O envolvimento das famílias foi igualmente fundamental. As preocupações apresentadas já eram esperadas. O receio de que as crianças mais novas possam ser “esquecidas” no contexto de uma dinâmica de trabalho que inclui crianças com níveis de desenvolvimento tão diferente ou que as crianças mais velhas possam ter menos oportunidades de desenvolvimento porque o grupo possa caminhar ao ritmo dos mais novos foi facilmente ultrapassado. Para isso contribuiu o grande entusiasmo dos trabalhadores.

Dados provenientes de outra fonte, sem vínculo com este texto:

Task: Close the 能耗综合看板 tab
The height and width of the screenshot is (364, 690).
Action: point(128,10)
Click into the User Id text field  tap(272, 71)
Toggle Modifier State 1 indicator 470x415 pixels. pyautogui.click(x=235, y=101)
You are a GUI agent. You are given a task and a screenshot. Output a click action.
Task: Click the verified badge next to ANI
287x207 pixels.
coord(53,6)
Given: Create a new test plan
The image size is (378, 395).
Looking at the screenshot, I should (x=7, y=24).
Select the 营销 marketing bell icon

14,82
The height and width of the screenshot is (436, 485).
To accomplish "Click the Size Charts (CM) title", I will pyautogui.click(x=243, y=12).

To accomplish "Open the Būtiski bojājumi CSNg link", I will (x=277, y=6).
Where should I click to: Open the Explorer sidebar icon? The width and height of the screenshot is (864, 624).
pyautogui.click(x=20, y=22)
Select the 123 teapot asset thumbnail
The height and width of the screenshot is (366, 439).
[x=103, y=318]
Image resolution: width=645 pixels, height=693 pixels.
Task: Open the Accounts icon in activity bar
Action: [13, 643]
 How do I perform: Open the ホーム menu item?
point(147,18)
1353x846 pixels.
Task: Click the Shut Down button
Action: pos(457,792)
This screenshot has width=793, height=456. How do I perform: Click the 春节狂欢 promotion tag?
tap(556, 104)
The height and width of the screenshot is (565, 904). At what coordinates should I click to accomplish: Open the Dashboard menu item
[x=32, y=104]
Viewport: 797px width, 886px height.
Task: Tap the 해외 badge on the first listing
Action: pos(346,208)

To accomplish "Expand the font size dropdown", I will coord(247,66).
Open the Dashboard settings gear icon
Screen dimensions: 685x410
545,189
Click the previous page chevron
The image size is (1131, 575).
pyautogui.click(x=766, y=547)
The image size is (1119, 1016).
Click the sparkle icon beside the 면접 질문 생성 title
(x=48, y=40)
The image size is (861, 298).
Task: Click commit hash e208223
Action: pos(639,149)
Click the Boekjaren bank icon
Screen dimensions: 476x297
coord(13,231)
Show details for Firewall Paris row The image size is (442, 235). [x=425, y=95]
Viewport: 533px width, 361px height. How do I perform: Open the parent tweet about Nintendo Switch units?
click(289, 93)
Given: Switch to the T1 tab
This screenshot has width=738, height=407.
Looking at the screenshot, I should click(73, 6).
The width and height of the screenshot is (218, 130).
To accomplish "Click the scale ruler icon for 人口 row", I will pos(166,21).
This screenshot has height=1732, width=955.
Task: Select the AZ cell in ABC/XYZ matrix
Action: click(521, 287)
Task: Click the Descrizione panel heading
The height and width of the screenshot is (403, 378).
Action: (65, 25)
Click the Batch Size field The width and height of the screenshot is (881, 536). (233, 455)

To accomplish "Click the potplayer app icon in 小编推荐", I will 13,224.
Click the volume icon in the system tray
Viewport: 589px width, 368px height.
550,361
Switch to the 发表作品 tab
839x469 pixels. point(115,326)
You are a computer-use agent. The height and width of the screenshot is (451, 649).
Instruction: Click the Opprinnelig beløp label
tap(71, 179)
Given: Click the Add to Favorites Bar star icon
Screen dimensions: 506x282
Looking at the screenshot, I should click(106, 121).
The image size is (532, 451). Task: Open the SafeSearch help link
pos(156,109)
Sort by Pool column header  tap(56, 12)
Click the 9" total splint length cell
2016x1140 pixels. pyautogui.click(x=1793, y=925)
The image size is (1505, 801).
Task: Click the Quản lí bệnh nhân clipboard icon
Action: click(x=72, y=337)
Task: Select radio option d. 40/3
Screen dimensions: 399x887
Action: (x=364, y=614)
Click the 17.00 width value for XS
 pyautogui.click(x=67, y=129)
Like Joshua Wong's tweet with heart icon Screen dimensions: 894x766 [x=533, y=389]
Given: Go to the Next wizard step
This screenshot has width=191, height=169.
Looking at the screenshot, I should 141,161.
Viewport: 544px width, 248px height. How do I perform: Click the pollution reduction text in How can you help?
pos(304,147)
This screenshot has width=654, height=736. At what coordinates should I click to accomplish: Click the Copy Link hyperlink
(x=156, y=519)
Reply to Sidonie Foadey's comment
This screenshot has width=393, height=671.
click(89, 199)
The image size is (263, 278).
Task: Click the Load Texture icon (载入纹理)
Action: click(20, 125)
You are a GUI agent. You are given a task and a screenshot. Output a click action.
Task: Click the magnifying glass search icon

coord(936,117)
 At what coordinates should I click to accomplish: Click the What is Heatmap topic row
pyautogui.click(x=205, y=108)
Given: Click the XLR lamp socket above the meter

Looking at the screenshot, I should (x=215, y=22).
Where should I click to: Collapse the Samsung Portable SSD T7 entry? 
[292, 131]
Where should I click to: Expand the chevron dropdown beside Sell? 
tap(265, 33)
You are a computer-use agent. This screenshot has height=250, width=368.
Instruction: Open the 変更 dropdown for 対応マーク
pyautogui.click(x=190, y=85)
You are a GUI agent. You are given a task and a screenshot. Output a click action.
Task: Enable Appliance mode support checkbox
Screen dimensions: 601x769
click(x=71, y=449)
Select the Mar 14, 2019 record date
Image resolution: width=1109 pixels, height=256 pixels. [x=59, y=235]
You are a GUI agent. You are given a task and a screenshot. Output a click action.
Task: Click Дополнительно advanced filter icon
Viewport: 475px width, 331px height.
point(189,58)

Procurou-se igualmente analisar as condições físicas existentes e as necessidades de intervenção nos espaços de modo a torná-los mais adequados. Neste sentido foram realizadas pequenas obras de adaptação do e adquirido algum mobiliário e materiais.

Neste momento coloca-se um desafio enorme à Voz do Operário. É essencial que a reflexão coletiva se mantenha, que se continuem a questionar as opções e decisões, problematizando-as tendo em vista ações que potenciem de forma real a oportunidade que agora se gera com a recusa da normatividade e determinismo da organização virtual e fictícia das crianças por idades, ciclos ou mesmo anos de escolaridade. Por outro lado, envolver, apoiar, acompanhar e integrar as famílias neste processo continua a ser fundamental para o sucesso.